Search code examples
javascriptorigin-private-file-system

How to efficiently append to a file?


I'm appending data to a log file using OPFS (Origin Private File System browser API) and I noticed it's very slow.

It takes ~22ms to write 5MB to a new file but it also takes ~23ms to append a single byte.

I didn't file anything like an append flag. I had to read the file size and start writing at that position to append data. Is there a better way of appending data?

For comparison, in Node.js it takes 1.3ms to write 5MB to a new file and 0.1ms to append a single byte.

Ignoring native FS vs OPFS write performance numbers, I expect append performance to certainly be better than overriding the entire file with the existing data plus the new data.

OPFS benchmark code:

(async () => {
  async function create5MBFile(fileHandle) {
    console.time('write 5MB');
    const writable = await fileHandle.createWritable();

    const chunk = new Uint8Array(5 * 1024 * 1024).fill(0);
    await writable.write(chunk);

    await writable.close();
    console.timeEnd('write 5MB');
  }

  async function appendByte(fileHandle) {
    const byteToAppend = new Uint8Array([0]);
    console.time('append 1 byte');
    const file = await fileHandle.getFile();
    const currentSize = file.size;

    const writable = await fileHandle.createWritable({ keepExistingData: true });
    await writable.write({ type: 'write', position: currentSize, data: byteToAppend });
    await writable.close();
    console.timeEnd('append 1 byte');
  }

  const root = await navigator.storage.getDirectory();
  const fileHandle = await root.getFileHandle('append.log', { create: true });
  await create5MBFile(fileHandle);
  await appendByte(fileHandle);
})();

Node.js benchmark:

const fs = require('fs');
const path = require('path');
const filePath = path.join(__dirname, 'append.log');

function create5MBFileSync() {
  const fileBuffer = Buffer.alloc(5 * 1024 * 1024, 0);
  console.time('write 5MB');
  fs.writeFileSync(filePath, fileBuffer);
  console.timeEnd('write 5MB');
}

function appendByteSync() {
  const byteToAppend = Buffer.from([0]);
  console.time('append 1 byte');
  fs.appendFileSync(filePath, byteToAppend);
  console.timeEnd('append 1 byte');
}

create5MBFileSync();
appendByteSync();

Solution

  • I didn't file anything like an append flag. I had to read the file size and start writing at that position to append data. Is there a better way of appending data?

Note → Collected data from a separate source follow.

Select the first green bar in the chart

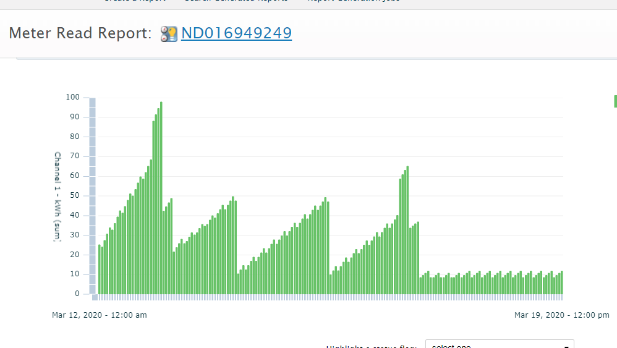click(100, 269)
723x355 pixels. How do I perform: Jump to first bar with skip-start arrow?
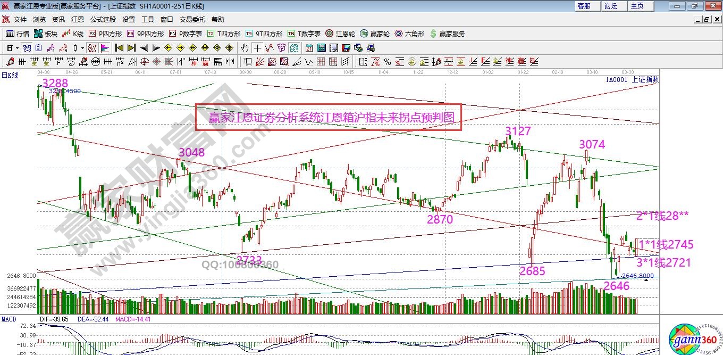(119, 48)
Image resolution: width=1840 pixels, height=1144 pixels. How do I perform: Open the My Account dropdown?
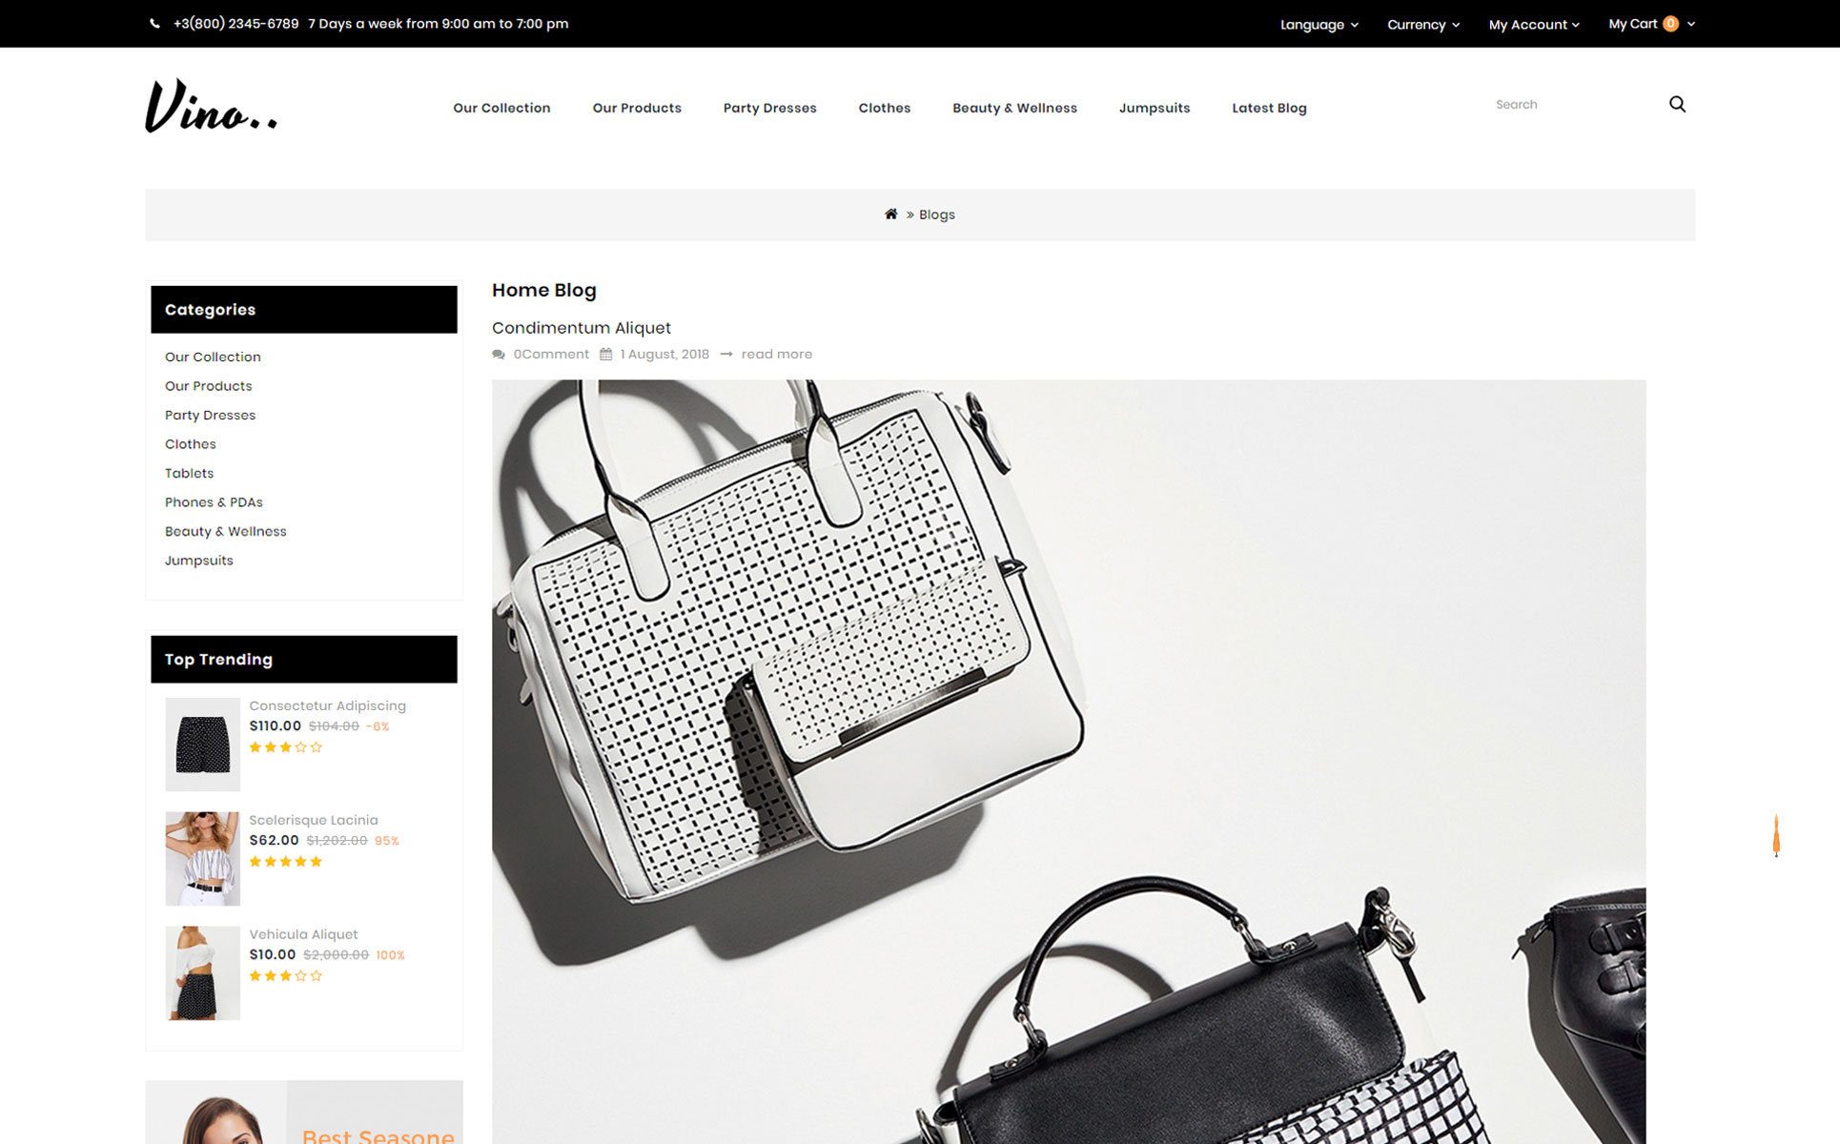pos(1534,25)
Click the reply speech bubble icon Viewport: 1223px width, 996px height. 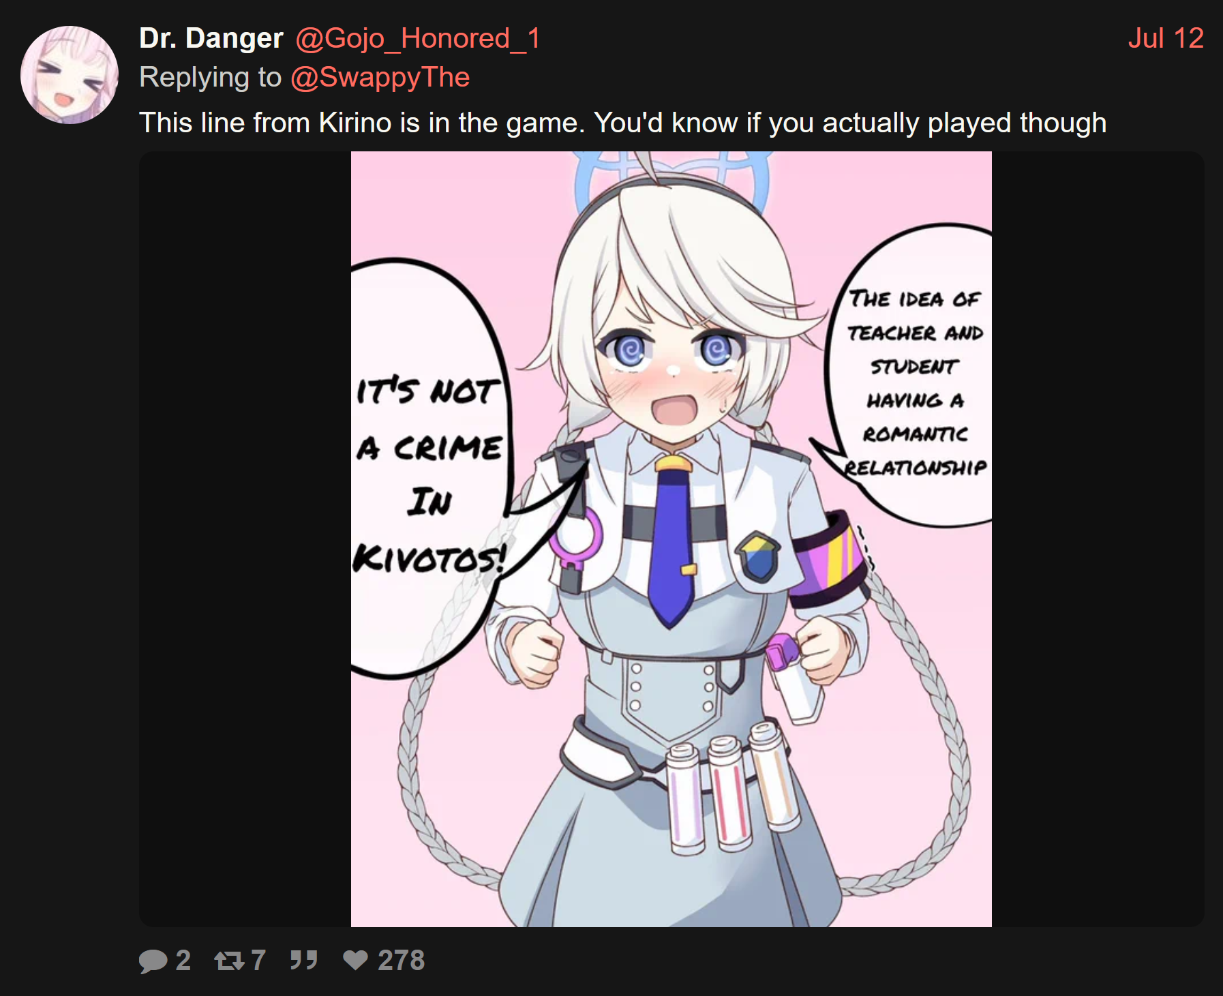[x=153, y=961]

    The current design of the createWritable method veers on the side of caution:

    Returns a FileSystemWritableFileStream that can be used to write to the file. Any changes made through stream won’t be reflected in the file entry locatable by fileHandle’s locator until the stream has been closed. User agents try to ensure that no partial writes happen, i.e. the file will either contain its old contents or it will contain whatever data was written through stream up until the stream has been closed.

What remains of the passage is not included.